WAR.WIRE
Bush speaks to China's Hu on North Korean nuclear crisis
WASHINGTON (AFP) Jul 30, 2003
US President George W. Bush on Wednesday spoke by telephone to Chinese President Hu Jintao, and said "serious progress" was being made in framing an Asian regional solution to the North Korea nuclear crisis.

Bush revealed the phone call in a solo White House news conference, and said the move was "part of an ongoing process" to encourage Hu "to stay involved in the process of discussion" with North Korean leader Kim Jong.

China, seen as one of the few states with any influence in Pyongyang, has mounted months of diplomacy designed at finding a format acceptable to both North Korea and the United States for talks on the crisis which erupted last October.

The Stalinist state has demanded one-on-one consultations with Washington, but the Bush administration has refused, arguing the showdown is a regional crisis and should therefore be solved with input from key powers like China, South Korea and Japan.

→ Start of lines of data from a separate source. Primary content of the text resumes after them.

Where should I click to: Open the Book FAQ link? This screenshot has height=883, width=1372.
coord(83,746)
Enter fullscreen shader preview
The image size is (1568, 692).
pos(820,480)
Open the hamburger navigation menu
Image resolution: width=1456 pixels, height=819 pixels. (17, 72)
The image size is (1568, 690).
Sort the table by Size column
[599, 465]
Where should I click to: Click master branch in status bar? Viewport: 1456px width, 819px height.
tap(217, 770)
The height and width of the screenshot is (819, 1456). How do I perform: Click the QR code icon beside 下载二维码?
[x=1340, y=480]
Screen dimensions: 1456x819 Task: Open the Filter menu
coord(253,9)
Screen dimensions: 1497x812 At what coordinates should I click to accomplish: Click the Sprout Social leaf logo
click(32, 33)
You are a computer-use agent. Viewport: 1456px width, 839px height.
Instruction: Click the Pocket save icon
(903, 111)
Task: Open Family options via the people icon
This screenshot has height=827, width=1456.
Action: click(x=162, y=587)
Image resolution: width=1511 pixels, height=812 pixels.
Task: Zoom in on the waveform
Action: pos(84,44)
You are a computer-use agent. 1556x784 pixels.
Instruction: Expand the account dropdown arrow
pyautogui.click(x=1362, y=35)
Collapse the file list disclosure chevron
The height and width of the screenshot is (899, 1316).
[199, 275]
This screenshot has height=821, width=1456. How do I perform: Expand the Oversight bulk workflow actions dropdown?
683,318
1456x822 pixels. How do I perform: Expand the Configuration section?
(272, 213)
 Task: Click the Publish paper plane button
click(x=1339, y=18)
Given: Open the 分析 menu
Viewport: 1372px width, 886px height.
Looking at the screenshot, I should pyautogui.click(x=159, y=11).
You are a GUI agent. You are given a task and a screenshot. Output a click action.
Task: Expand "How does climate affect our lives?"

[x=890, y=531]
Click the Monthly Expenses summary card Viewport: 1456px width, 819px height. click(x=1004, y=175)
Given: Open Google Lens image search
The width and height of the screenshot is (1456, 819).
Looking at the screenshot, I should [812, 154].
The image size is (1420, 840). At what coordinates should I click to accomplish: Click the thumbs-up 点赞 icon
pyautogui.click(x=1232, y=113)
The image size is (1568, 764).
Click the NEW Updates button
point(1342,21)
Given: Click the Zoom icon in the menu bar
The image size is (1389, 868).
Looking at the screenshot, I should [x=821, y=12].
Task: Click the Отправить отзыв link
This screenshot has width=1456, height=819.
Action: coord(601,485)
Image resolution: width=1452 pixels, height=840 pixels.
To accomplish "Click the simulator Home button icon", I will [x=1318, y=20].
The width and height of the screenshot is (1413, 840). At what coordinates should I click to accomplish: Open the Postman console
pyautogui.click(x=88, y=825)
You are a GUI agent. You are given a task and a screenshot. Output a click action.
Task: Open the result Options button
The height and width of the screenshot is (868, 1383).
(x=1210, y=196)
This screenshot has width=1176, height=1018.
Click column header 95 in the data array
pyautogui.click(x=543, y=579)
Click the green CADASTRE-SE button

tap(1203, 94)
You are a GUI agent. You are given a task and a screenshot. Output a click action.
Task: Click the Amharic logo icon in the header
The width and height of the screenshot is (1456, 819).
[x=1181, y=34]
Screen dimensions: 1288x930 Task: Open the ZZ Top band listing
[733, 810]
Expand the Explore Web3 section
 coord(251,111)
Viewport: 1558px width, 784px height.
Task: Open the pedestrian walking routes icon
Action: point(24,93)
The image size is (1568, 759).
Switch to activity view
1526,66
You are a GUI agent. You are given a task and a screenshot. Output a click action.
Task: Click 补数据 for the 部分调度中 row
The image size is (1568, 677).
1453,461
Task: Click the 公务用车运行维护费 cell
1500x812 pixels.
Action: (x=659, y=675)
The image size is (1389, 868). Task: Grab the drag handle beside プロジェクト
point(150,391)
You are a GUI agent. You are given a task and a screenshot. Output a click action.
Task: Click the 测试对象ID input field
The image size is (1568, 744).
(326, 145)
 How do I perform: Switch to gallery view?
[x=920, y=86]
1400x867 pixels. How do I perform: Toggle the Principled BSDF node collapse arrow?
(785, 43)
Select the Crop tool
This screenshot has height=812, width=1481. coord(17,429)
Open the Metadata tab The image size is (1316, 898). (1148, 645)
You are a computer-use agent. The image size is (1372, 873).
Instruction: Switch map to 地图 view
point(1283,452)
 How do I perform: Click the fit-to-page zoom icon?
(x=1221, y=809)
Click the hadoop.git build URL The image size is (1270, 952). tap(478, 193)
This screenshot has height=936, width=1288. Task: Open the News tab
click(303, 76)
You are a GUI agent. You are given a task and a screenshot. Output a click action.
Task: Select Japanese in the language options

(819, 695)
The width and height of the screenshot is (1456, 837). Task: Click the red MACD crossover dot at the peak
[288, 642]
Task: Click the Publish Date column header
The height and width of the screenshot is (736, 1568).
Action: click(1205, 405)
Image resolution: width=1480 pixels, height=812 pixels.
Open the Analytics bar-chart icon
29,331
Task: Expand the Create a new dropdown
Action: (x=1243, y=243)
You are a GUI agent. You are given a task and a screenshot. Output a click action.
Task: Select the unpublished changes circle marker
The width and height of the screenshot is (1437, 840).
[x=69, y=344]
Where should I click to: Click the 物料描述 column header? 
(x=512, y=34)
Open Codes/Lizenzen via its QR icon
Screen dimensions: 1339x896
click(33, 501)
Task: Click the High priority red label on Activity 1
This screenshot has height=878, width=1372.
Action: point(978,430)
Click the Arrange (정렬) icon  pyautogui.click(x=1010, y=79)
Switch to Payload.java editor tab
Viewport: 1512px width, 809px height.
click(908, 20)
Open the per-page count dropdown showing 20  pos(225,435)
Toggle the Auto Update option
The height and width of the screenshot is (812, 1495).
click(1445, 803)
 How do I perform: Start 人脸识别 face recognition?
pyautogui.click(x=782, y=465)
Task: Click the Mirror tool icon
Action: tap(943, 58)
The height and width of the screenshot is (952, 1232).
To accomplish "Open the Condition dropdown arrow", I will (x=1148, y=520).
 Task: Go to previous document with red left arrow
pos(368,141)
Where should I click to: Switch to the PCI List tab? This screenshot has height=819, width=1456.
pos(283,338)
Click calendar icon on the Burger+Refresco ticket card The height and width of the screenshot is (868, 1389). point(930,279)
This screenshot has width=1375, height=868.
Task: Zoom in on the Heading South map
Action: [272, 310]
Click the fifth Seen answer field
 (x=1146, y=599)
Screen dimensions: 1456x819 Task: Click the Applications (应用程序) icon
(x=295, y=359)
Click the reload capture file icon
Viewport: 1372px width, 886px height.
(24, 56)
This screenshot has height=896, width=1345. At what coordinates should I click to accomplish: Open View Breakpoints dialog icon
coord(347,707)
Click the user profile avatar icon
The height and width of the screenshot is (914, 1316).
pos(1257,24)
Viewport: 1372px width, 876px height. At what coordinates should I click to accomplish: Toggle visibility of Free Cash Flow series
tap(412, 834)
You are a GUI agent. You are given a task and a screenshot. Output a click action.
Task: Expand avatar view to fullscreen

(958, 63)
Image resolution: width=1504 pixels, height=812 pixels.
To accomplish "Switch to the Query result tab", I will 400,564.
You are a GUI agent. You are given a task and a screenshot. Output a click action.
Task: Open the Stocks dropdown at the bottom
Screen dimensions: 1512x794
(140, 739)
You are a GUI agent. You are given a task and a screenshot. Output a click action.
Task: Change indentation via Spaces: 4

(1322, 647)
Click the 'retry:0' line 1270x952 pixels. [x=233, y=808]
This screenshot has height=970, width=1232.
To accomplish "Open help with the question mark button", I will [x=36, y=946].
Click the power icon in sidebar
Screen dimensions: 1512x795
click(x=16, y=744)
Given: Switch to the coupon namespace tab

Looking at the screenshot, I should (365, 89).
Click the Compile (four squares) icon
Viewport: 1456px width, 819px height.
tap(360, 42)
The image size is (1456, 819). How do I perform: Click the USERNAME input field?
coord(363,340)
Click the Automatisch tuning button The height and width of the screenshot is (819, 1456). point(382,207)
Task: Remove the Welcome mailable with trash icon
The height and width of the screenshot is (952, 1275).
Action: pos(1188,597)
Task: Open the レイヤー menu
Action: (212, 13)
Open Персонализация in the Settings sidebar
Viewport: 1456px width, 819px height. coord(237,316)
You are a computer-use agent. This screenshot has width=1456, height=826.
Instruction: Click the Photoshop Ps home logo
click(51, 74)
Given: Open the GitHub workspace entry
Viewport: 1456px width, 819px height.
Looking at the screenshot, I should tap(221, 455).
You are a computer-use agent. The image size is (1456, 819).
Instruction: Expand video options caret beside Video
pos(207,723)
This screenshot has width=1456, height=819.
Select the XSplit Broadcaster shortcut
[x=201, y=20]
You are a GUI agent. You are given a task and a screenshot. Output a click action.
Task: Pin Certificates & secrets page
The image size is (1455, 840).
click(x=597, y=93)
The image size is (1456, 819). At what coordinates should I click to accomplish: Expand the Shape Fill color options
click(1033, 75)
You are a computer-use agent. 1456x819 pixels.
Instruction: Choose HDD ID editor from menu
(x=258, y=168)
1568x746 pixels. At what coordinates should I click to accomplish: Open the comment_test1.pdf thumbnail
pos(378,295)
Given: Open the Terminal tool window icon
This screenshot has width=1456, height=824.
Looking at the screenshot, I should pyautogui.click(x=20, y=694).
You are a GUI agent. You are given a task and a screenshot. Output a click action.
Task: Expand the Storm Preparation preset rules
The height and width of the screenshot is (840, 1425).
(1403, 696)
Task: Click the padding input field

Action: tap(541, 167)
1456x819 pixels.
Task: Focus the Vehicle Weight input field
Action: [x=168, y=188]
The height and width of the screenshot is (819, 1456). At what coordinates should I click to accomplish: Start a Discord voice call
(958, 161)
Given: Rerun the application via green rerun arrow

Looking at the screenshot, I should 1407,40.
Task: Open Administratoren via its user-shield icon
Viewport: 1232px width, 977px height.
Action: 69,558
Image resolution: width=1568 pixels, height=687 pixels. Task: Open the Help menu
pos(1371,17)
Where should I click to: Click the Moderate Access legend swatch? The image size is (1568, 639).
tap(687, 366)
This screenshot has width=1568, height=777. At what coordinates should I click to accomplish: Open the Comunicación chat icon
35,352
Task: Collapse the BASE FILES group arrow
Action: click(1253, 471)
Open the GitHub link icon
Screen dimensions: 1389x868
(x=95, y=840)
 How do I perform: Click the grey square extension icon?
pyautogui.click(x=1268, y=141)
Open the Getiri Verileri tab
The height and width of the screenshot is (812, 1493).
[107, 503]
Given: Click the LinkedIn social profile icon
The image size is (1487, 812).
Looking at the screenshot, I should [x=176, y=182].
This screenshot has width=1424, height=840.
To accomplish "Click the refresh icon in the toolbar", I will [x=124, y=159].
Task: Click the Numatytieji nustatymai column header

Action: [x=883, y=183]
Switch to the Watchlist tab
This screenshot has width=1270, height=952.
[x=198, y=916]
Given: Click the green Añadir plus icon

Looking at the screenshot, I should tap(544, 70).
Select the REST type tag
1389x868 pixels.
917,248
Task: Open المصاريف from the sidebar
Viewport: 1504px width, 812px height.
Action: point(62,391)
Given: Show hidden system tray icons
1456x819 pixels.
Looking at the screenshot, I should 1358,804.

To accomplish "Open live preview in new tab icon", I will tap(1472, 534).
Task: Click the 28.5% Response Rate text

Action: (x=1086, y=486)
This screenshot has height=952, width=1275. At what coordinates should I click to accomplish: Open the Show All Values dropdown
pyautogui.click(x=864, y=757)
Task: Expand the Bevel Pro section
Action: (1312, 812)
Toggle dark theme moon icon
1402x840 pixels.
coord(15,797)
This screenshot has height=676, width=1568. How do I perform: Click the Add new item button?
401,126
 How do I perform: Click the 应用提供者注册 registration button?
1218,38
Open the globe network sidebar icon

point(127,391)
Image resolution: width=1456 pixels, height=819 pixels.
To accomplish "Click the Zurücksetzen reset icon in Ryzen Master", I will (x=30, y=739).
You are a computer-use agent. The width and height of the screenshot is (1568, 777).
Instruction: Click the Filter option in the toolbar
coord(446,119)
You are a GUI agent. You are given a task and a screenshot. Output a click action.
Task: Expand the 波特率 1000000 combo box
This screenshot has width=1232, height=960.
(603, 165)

"I told President Hu that it is very important for us to get Japan and South Korea and Russia involved as well," Bush said.

"We are actually beginning to make serious progress about sharing responsibility on this issue, in such a way that I believe will lead to an attitudinal change by Kim Jong Il," he said.

"I think that one of the things that is important to understanding North Korea is that the past policy of trying to engage bilaterally didn't work," Bush spoke.

"In other words, the North Koreans were ready to engage, but they didn't keep their word on their engagement.

Bush spoke after US envoy John Bolton held talks with South Korean Foreign Minister Yoon Young-Kwan in Seoul on the crisis, and the North reiterated a demand for one-on-one talks.

Bolton, undersecretary of state for arms control and international security, told Yoon North Korea was considering a US proposal for a resumption of three-party talks also involving China which last convened in April.

He said broader multilateral talks would then follow, according to a South Korean official.

The US proposal was submitted to North Korea by China following Chinese Deputy Foreign Minister Dai Bingguo's return last week from a trip to Washington.

But in the diplomatic fog which clouds all dealings with reclusive North Korea, there have also been signs that China's diplomatic drive for talks to end the nuclear crisis was running out of steam.

Beijing dispatched Dai to Pyongyang earlier this month for talks with reclusive Kim Jong-Il and then sent him on to Washington for talks with Secretary of State Colin Powell and top White House officials.

On the eve of Bolton's arrival, Yoon said Chinese consultations with North Korea had slowed and it was unclear when a new round of talks would take place.

North Korea on Wednesday, in public at least, reverted to its insistence on a non-aggression pact and one-on-one talks, which Washington has ruled out.

"It is the stand of the DPRK (North Korea) that the bilateral talks should be held between the DPRK and the US to be followed by the US-proposed multilateral talks in order to settle the nuclear issue between Pyongyang and Washington," Pyongyang's official Korean Central News Agency said.

The dispatch dismissed as "unacceptable" Washington's demand that North Korea scrap its nuclear weapons ambitions prior to substantive dialogue and reiterated North Korea's own demand for a non-aggression pact.

The nuclear crisis was triggered in October when Washington revealed that Pyongyang was running a nuclear programme in violation of a 1994 arms control accord.

North Korea kicked out UN nuclear inspectors late last year and then withdrew from the Nuclear Non-Proliferation Treaty. It has since claimed it has reprocessed 8,000 spent nuclear fuel rods after reopening its nuclear complex at Yongbyon, north of Pyongyang, frozen under the 1994 accord.